··· Data provided

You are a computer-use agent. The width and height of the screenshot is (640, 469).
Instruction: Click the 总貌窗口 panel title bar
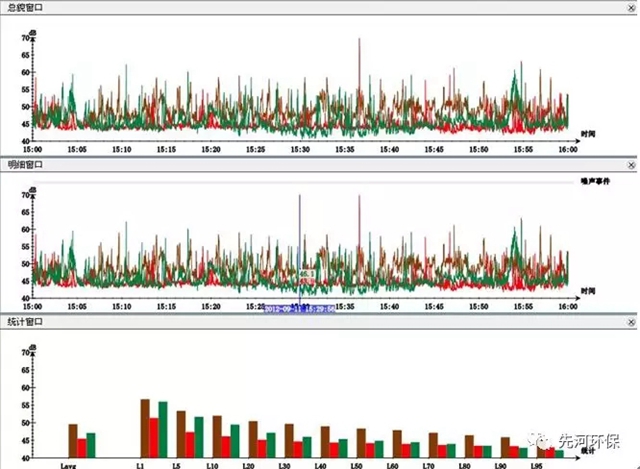(300, 7)
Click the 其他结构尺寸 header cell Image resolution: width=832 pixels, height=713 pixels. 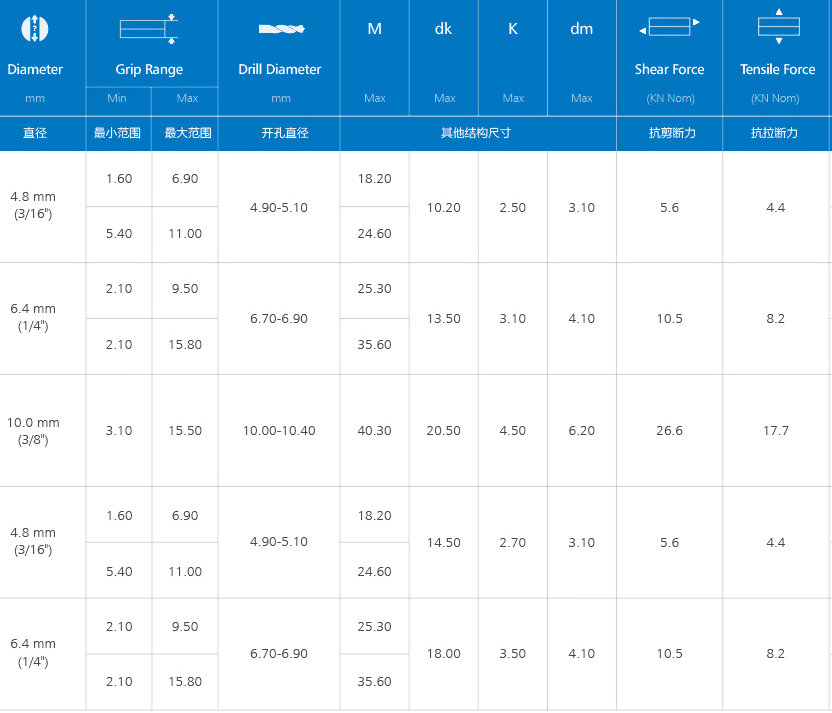pyautogui.click(x=476, y=133)
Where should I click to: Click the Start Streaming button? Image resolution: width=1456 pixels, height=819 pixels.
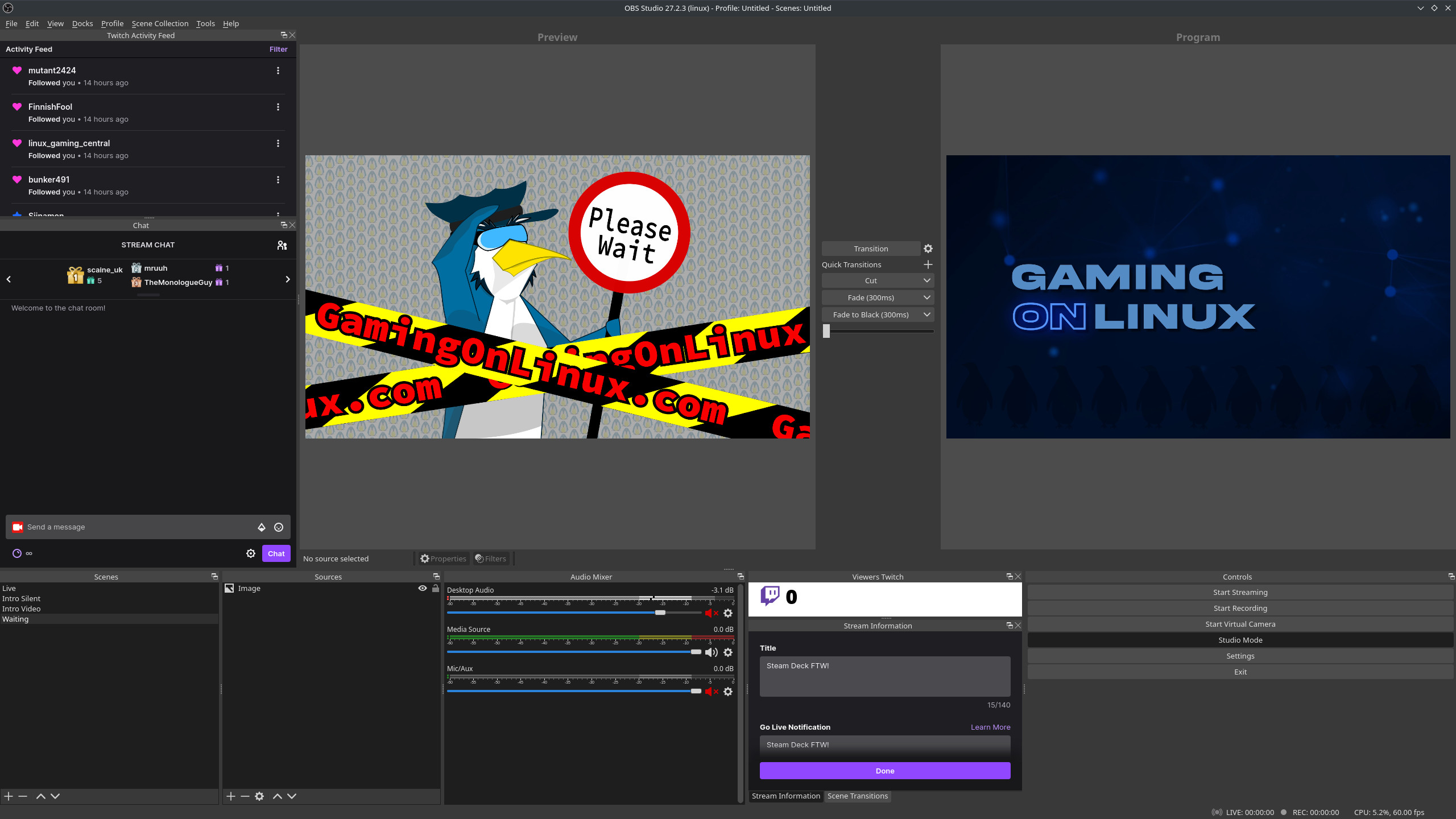pos(1240,592)
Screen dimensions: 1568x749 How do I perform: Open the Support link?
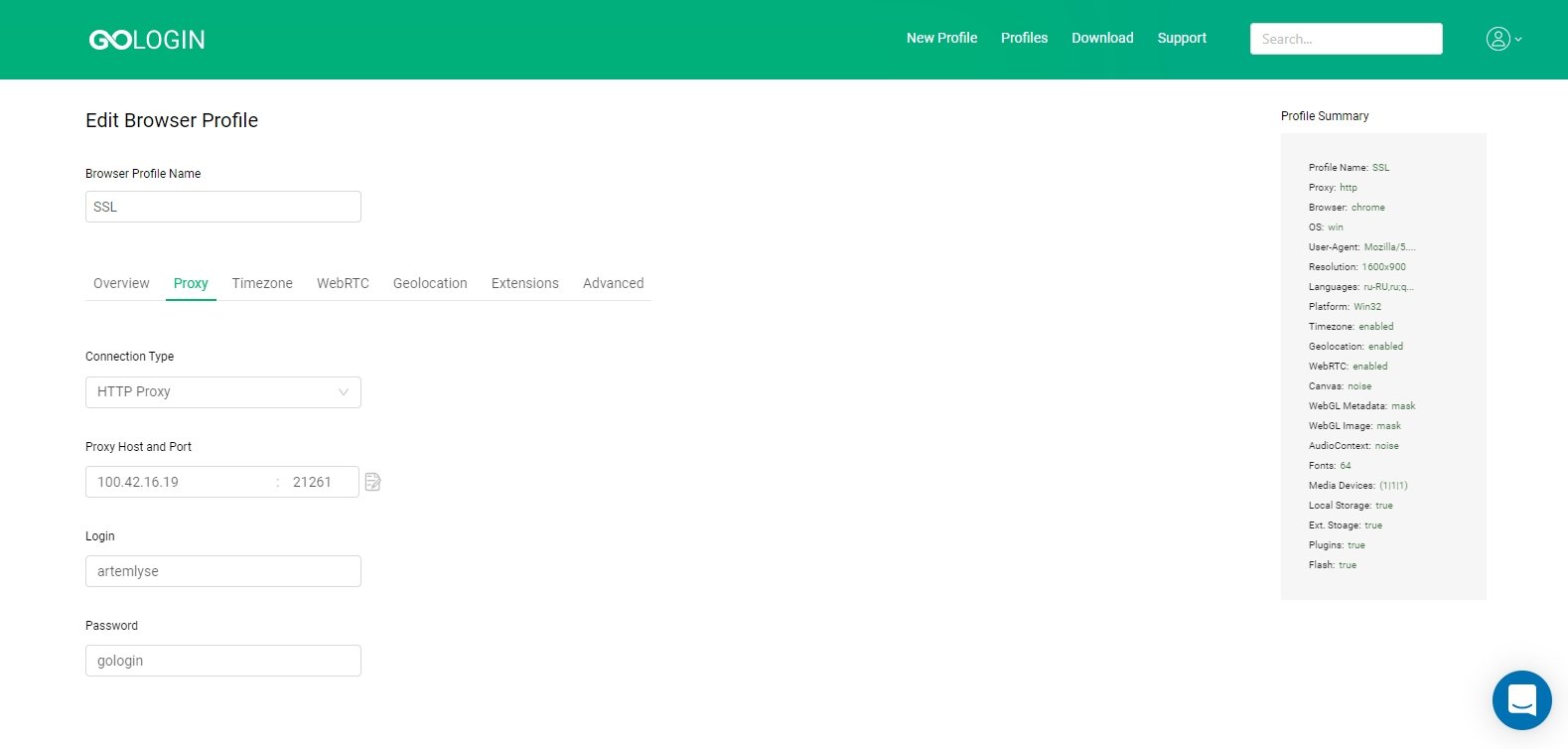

······

• [Action item]: Give back exactly the lines from the one containing "Where should I" through the last line above, both included, and none of the pictures.

• [Solution to this exercise]:
Where should I click to: Click the Start Streaming button? Image resolution: width=1456 pixels, height=819 pixels.
pos(1240,592)
Screen dimensions: 1568x749 How do I perform: Open the Support link?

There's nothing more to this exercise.